Ultimately, the psychological view of railway spine began to win out, laying the groundwork for an understanding of post-traumatic stress that persists to this day. But the reason for its triumph is somewhat ironic. It came mainly from doctors employed by the railroads. They were usually considered the most conservative in their profession, but the railroads had much less to lose in damages if cases were found to consist of “distress of mind” alone. Soon, railway surgeons were writing articles and books citing experts on shock to explain the “emotions” aroused by the “vastness of the destructive forces” in a railway accident, feelings that, “in themselves, are quite sufficient to produce shock or even death.”
What these emotional cripples needed, the railway doctors suggested, was not spinal treatments (or huge monetary settlements to compensate for bodily damage), but psychological therapy that combined rest, isolation, and “suggestive therapeutics”—a regimen of listening and suggesting positive outcomes to a receptive patient. By the early 1890s, when in Europe, Freud and Breuer were working on their groundbreaking Studies in Hysteria, the railway surgeons had, in the words of the medical historian Eric Caplan, “unwittingly become the first American medical specialty to achieve a consensus regarding the therapeutic value of what would soon be known throughout the world as psychotherapy.”
By the first decade of the twentieth century, railway spine was quickly fading from the courts, and, soon after, it disappeared from the medical literature.
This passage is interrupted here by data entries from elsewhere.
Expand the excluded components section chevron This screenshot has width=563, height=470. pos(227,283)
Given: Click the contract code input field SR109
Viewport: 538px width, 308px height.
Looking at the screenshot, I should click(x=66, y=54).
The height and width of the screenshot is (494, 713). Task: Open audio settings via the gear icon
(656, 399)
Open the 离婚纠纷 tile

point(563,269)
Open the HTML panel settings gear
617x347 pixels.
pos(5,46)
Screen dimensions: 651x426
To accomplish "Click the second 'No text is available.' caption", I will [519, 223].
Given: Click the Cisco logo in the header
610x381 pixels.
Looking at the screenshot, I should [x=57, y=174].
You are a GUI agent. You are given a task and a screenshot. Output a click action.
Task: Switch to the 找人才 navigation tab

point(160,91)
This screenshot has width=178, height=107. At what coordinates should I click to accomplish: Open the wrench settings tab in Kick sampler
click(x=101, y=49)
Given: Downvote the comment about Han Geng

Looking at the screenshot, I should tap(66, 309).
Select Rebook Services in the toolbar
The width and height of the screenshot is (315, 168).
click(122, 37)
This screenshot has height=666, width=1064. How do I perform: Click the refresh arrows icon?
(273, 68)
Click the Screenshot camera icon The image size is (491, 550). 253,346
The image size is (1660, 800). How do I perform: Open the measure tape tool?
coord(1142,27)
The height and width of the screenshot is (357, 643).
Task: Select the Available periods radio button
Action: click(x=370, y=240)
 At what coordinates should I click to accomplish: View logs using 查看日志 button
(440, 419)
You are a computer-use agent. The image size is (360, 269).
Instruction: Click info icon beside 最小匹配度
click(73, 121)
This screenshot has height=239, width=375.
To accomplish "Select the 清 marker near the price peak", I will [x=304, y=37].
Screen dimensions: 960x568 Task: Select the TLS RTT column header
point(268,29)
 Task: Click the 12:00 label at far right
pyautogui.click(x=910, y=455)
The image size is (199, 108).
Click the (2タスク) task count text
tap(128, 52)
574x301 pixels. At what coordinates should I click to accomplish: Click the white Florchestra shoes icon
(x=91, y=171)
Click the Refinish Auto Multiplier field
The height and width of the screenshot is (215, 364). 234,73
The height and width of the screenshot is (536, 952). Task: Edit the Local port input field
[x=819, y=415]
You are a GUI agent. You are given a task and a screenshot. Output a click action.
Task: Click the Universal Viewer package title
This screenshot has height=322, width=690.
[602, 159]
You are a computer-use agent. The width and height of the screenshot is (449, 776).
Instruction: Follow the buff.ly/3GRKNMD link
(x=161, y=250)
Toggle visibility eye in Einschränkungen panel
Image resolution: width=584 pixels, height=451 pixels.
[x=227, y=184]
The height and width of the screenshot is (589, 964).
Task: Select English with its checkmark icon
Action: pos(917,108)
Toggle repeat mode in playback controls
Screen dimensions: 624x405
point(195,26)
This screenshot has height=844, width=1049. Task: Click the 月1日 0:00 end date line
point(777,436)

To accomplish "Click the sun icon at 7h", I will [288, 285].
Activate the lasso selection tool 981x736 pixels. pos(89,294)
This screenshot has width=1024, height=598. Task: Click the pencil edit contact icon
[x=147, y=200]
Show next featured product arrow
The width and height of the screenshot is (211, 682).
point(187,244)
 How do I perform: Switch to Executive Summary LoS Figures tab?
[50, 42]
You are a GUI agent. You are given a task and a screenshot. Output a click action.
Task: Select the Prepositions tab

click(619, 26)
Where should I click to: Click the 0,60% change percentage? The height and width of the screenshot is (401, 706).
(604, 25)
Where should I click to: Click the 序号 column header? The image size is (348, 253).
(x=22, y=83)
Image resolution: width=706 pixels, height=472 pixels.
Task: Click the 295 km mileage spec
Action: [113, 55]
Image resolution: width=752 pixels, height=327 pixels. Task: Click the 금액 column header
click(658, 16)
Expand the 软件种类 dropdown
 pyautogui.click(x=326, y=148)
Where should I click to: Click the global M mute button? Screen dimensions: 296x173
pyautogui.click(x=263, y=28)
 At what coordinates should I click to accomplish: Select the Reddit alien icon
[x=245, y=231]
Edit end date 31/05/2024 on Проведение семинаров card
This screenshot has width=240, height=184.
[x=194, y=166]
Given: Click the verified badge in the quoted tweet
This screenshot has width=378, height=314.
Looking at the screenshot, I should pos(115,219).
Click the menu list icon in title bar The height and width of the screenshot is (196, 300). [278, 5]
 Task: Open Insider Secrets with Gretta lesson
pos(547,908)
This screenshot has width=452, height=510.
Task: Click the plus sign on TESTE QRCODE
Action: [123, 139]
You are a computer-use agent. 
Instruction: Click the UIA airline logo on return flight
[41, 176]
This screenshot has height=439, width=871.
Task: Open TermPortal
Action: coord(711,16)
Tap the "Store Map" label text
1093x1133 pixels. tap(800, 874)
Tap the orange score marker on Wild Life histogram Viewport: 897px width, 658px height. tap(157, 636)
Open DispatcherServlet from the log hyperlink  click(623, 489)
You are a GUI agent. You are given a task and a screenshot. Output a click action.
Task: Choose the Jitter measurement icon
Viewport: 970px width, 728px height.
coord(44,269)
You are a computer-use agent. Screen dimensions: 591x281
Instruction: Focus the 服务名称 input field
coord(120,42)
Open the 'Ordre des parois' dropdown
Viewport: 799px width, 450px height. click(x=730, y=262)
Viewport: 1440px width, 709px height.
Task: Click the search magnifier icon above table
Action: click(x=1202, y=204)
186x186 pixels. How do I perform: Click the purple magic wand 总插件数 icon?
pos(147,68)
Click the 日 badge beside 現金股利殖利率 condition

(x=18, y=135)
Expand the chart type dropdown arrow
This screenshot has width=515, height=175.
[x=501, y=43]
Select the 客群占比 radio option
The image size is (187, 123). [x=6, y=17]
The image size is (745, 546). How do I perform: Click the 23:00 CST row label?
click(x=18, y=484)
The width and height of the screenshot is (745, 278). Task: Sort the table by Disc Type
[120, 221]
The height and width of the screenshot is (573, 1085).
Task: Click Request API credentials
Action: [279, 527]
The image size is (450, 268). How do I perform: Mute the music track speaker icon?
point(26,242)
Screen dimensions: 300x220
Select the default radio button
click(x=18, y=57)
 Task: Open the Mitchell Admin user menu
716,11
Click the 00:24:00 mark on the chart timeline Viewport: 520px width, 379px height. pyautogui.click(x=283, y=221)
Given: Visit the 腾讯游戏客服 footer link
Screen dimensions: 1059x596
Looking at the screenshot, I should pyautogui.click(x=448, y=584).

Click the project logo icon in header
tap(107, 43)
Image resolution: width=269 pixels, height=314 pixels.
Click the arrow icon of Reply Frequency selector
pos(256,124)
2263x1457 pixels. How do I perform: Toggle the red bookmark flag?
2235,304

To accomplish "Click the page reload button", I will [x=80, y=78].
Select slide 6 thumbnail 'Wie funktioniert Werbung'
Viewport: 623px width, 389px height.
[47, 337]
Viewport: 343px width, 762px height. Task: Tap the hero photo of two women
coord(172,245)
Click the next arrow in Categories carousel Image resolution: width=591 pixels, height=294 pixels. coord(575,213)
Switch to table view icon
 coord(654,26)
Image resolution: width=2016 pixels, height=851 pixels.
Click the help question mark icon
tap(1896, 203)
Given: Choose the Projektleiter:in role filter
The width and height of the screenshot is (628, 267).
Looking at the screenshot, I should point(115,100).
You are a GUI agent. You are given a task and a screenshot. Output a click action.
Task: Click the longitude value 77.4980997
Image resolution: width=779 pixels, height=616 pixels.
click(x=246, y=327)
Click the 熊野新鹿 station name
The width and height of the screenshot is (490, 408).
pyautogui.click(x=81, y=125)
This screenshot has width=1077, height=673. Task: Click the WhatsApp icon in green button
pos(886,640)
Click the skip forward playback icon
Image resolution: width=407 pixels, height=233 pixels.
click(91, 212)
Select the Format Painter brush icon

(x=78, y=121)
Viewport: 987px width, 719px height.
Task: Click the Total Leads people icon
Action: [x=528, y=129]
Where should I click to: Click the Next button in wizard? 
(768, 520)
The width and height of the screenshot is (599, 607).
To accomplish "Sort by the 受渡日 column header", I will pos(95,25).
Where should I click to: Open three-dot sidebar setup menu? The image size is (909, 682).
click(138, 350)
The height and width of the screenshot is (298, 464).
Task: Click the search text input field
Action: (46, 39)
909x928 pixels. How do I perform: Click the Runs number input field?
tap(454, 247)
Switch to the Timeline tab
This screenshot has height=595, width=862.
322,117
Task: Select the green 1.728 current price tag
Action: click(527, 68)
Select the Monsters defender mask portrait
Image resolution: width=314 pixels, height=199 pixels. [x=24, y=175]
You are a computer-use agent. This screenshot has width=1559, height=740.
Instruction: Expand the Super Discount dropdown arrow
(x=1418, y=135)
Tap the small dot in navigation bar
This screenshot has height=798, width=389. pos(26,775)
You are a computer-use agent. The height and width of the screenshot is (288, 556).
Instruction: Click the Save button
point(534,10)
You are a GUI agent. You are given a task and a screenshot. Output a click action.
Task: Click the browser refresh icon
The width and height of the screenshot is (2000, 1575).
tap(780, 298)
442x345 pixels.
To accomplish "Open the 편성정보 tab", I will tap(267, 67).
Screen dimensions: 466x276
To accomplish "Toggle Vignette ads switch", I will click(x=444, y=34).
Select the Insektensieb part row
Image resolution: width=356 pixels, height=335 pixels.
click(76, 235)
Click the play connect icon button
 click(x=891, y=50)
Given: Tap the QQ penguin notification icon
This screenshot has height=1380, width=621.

It may be that people were beginning to incorporate the scale and the risks of train travel into the collective psyche—or that railroads were simply overtaken by myriad other sources of anxiety in the new world of modern America. Automobiles provided yet another method of moving faster than humans had thought possible; skyscrapers were shooting higher than anyone had ever foreseen (courtesy, in part, of the invention of elevator technology). Soon, the horrors of the Great War would provide a massive-scale opportunity to explore traumatic neurosis, as thousands of emotionally ravaged soldiers returned from the trenches of Europe.
Today, in the aftermath of our most recent national trauma, we have many more psychological tools with which to address the emotional state that is the descendant of railway neurosis: post-traumatic stress disorder. And, in the way of the field of psychology in general, we continue to learn. Many health-care professionals were surprised to find symptoms of PTSD turning up in people (including children) who had been far from ground zero. The events of September 11 also reminded psychologists that we humans possess a powerful mental tool called habituation, a feature that may help explain the disappearance of railway neurosis.
Habituation occurs on a molecular level in the brain, and it is the human animal’s way of adjusting to change in its environment; if we didn’t habituate, we would live in a constant state of anxiety and vigilance. Citizens of the early twentieth century had no choice but to habituate to the overwhelming emotional challenges of modern industrial life, including trains, with their dual capacity to excite and terrify. Similarly, we now accept the reality of armed guards at airports, and most of us have become willing once more to step onto an airplane. The act of flying defies the reality that humans used to know, as does the possibility of destruction by civilian weapons from the sky. But we have learned to adapt and to move on to the next challenge of living in this age.